> **Directions**
All entries below must be given again word for word.

================

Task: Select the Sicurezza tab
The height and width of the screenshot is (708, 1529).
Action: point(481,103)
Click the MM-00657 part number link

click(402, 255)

================

> **Result**
Task: Select the Sicurezza tab
The height and width of the screenshot is (708, 1529).
Action: point(481,103)
Click the MM-00657 part number link

click(402, 255)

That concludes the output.